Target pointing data
** Start **

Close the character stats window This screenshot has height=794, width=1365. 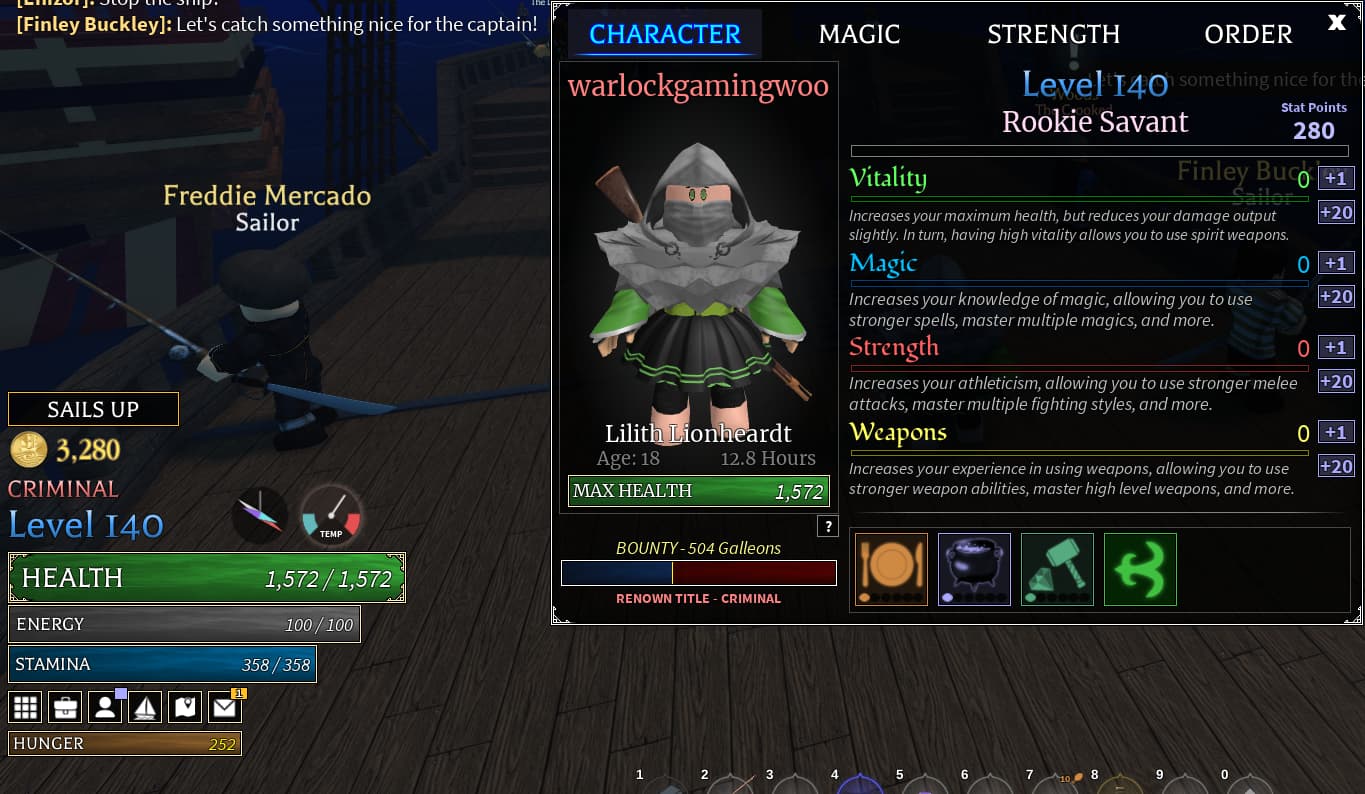[x=1336, y=23]
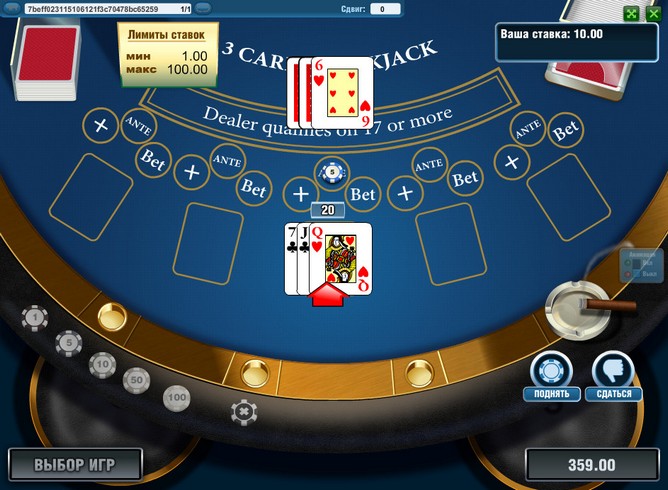
Task: Click the clear-bets chip with X
Action: tap(242, 411)
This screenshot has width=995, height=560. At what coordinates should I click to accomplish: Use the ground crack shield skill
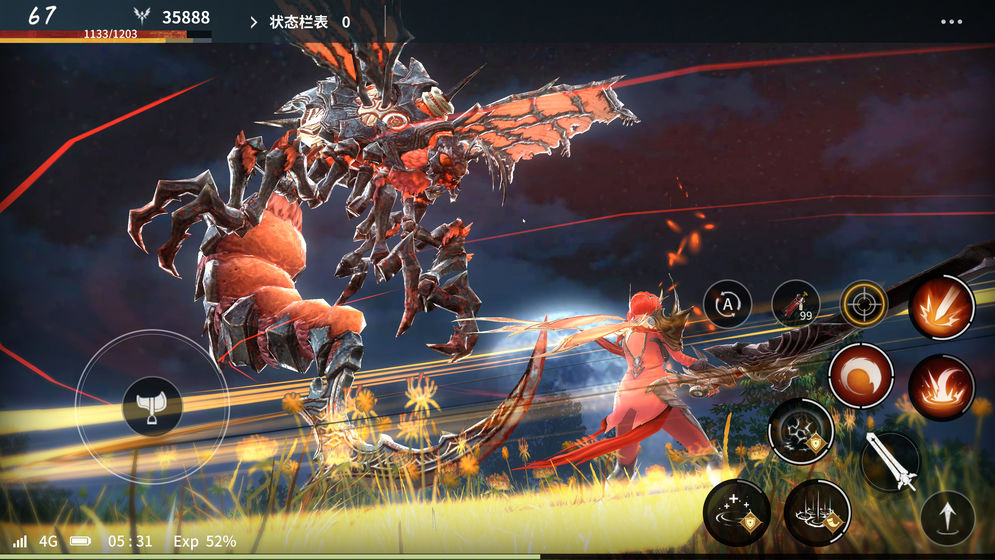point(801,431)
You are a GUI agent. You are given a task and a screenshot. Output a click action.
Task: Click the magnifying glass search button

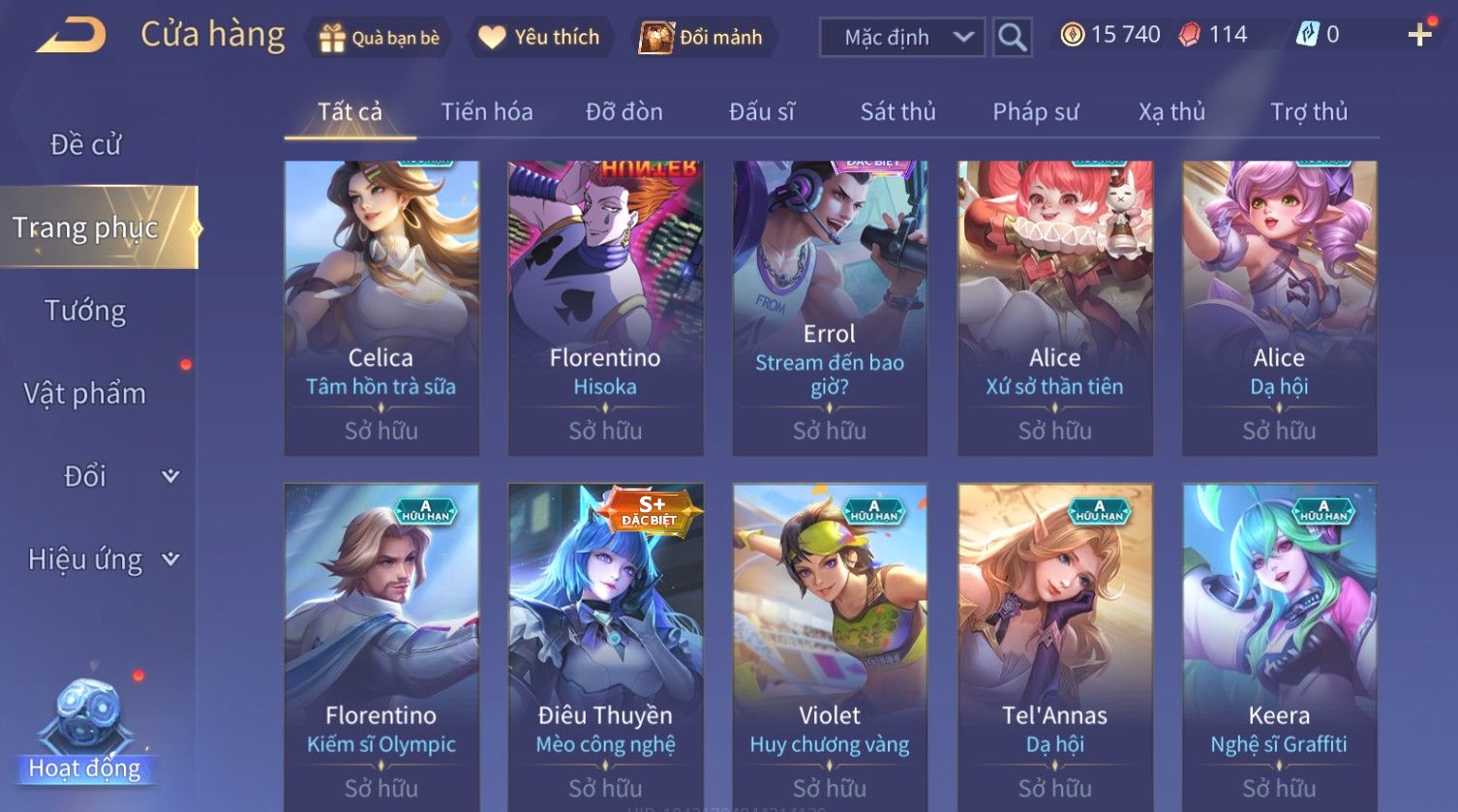click(1012, 38)
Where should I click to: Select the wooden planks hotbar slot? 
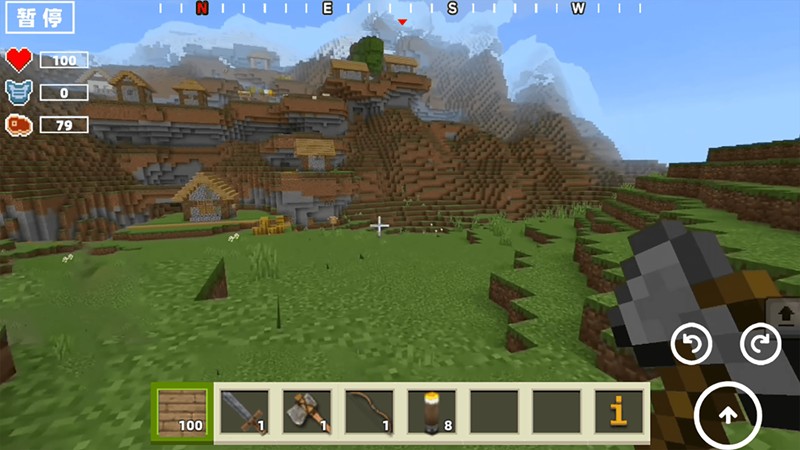click(x=181, y=410)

** End **

Rewrite the entries from the line containing "You are a GUI" through the end of the entries, substituting "stone bricks" for "wooden planks" and keeping everything else unchanged. Leave the pictures out of your answer.

ANSWER TO THIS EXERCISE:
You are a GUI agent. You are given a task and a screenshot. Output a click action.
Task: Click the magnifying glass search button

click(1012, 38)
Where should I click to: Select the stone bricks hotbar slot? 
click(x=181, y=410)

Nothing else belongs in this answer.